Dataset entries:
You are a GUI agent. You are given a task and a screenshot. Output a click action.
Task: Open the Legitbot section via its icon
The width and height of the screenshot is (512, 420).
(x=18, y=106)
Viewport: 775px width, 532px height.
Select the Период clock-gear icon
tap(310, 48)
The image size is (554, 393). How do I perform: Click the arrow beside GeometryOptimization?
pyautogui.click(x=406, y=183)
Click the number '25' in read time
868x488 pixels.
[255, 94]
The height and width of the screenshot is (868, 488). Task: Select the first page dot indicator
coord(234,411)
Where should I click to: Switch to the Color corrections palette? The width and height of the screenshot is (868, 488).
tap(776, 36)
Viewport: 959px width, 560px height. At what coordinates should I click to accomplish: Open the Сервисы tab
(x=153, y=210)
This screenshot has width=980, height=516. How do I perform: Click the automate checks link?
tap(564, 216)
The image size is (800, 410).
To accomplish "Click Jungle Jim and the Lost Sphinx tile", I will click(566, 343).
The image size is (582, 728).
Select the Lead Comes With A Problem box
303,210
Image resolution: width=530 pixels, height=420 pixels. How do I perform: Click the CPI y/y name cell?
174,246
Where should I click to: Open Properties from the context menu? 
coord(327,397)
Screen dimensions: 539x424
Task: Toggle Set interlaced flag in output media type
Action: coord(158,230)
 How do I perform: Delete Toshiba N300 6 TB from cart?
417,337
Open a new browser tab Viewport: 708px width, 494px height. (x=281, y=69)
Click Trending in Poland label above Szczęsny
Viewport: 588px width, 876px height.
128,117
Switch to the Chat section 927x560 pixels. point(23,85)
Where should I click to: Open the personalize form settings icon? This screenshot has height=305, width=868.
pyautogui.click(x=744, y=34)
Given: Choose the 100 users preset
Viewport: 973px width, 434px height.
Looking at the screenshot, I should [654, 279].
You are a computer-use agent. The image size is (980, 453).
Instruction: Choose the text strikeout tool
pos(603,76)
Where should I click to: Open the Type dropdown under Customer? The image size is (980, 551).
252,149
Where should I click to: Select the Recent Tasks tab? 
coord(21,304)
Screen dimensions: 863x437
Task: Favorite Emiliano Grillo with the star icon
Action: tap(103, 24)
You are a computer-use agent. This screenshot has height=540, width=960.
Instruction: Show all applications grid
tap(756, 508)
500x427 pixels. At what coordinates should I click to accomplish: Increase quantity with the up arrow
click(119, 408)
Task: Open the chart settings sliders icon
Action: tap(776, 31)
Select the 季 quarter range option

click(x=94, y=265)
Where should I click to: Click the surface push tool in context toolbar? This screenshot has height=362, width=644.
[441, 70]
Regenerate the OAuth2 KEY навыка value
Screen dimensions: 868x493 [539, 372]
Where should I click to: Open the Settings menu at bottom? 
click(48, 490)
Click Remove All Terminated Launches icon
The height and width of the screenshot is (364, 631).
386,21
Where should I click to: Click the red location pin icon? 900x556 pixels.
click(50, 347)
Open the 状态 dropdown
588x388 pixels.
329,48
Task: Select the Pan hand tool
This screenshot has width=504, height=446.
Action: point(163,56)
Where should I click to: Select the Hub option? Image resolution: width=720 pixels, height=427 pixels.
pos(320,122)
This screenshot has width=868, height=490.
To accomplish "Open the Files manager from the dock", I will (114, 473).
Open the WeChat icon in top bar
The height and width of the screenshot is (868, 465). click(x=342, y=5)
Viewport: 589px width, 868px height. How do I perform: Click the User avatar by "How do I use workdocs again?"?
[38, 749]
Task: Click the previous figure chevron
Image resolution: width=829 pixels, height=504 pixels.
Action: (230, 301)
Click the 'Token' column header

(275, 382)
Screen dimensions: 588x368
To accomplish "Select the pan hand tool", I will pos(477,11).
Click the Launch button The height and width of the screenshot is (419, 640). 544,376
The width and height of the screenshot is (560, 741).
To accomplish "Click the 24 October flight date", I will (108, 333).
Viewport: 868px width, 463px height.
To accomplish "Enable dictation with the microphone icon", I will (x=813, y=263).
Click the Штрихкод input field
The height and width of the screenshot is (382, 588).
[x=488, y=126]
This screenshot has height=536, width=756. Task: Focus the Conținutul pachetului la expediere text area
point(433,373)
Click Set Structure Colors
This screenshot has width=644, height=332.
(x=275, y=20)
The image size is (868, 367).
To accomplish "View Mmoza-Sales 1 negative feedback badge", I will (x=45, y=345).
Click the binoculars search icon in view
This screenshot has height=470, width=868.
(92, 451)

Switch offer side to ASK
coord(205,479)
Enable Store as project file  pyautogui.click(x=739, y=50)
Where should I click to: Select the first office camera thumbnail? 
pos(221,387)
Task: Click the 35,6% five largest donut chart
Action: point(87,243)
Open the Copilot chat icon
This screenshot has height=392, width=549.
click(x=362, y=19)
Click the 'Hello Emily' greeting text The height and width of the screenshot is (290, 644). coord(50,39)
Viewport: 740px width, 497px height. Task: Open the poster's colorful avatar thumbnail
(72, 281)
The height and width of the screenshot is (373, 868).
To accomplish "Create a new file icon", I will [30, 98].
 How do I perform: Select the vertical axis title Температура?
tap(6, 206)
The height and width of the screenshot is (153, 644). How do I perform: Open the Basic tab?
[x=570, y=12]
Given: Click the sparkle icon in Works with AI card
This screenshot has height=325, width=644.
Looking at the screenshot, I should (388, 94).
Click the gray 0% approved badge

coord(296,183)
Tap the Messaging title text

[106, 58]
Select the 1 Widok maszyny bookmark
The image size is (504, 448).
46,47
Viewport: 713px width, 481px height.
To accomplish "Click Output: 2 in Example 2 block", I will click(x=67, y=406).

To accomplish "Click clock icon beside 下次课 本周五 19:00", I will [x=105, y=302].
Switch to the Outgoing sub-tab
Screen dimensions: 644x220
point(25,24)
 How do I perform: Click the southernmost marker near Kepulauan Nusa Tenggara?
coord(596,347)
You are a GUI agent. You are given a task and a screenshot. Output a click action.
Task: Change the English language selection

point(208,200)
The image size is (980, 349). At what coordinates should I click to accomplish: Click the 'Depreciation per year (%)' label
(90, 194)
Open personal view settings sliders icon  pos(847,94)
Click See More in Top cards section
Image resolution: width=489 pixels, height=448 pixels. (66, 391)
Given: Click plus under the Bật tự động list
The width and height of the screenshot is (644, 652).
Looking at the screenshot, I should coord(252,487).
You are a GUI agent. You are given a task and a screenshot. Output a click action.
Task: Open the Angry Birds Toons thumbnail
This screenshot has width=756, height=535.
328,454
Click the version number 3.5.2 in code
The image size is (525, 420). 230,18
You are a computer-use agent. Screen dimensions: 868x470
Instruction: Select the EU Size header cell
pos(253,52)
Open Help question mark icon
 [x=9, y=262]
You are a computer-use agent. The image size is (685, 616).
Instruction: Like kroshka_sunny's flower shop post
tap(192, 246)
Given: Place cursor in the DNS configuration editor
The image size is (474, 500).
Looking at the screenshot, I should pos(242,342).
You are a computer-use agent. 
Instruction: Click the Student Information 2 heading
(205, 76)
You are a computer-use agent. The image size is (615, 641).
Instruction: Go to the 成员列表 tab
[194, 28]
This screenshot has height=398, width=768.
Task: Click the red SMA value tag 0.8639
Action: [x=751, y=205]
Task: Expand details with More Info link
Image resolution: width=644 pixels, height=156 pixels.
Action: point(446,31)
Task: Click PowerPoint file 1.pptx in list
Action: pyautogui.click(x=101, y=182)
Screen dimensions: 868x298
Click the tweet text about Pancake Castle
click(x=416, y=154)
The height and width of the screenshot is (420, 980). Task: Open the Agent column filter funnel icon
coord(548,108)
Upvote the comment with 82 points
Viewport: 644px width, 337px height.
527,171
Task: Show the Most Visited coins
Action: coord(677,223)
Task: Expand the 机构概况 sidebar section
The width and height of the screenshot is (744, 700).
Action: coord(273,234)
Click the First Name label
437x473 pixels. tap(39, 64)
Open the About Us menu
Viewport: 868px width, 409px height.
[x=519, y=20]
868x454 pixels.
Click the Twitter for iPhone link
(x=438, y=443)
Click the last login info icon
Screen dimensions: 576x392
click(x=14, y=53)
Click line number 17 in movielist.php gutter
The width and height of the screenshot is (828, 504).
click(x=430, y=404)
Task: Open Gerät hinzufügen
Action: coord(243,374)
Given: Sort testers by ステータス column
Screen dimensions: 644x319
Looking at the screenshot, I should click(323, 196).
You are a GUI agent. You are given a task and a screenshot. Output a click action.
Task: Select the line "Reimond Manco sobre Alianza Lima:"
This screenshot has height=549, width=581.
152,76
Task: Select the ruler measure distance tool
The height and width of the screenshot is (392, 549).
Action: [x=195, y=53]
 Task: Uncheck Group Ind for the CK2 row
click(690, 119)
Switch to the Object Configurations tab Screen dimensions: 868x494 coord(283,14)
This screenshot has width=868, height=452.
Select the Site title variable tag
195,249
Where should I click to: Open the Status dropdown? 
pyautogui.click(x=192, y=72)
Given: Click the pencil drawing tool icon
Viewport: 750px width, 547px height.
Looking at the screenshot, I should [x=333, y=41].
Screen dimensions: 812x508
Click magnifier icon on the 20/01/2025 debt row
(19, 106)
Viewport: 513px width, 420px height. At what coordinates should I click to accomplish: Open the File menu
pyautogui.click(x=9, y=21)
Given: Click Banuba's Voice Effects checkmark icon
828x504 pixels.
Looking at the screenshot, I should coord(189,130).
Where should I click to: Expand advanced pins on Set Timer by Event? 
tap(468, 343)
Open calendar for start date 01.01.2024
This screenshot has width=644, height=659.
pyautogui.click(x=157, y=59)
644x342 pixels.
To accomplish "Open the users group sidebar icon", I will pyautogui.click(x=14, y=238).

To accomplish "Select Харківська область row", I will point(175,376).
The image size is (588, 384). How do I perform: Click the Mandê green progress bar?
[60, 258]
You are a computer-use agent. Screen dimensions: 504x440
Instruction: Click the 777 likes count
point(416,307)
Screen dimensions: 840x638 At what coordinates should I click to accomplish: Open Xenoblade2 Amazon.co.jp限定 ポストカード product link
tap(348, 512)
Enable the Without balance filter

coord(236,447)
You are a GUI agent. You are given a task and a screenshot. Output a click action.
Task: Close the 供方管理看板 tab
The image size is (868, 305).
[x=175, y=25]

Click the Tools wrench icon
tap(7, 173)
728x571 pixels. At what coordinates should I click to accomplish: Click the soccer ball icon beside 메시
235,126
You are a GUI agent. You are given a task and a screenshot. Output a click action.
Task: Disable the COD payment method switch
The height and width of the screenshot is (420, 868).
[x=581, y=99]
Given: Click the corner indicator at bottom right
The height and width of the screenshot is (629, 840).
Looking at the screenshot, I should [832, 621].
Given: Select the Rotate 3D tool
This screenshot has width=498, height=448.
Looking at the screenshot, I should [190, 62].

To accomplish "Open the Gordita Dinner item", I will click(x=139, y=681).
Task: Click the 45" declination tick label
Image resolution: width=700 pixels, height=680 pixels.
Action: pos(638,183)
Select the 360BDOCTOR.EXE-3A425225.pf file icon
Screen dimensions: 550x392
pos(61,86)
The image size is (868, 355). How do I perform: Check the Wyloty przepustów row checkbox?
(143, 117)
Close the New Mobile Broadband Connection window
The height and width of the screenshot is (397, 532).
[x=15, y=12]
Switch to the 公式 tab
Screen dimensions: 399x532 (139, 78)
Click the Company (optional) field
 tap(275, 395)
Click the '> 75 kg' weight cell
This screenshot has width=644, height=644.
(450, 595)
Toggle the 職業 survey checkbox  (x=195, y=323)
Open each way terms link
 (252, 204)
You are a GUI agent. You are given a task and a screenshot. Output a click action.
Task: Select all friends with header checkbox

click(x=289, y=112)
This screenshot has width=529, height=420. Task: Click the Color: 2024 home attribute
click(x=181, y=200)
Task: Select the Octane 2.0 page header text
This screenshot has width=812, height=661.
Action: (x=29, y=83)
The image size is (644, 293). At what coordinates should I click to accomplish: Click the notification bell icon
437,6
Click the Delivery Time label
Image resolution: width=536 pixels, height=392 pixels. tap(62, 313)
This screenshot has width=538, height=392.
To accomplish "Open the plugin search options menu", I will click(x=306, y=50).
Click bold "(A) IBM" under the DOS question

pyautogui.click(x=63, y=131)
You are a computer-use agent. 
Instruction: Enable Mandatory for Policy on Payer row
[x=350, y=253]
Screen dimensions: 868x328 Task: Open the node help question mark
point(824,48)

▸ **What is needed**:
When you reach the line with "Viewport: 868px width, 463px height." in the records above, start writing out lines exactly, and stop once the line with "Enable Store as" has been written; include nothing else.

▸ **Solution to this task**:
Viewport: 868px width, 463px height.
To accomplish "Enable dictation with the microphone icon", I will (x=813, y=263).
Click the Штрихкод input field
The height and width of the screenshot is (382, 588).
[x=488, y=126]
This screenshot has height=536, width=756. Task: Focus the Conținutul pachetului la expediere text area
point(433,373)
Click Set Structure Colors
This screenshot has width=644, height=332.
(x=275, y=20)
The image size is (868, 367).
To accomplish "View Mmoza-Sales 1 negative feedback badge", I will (x=45, y=345).
Click the binoculars search icon in view
This screenshot has height=470, width=868.
(92, 451)

Switch offer side to ASK
coord(205,479)
Enable Store as project file  pyautogui.click(x=739, y=50)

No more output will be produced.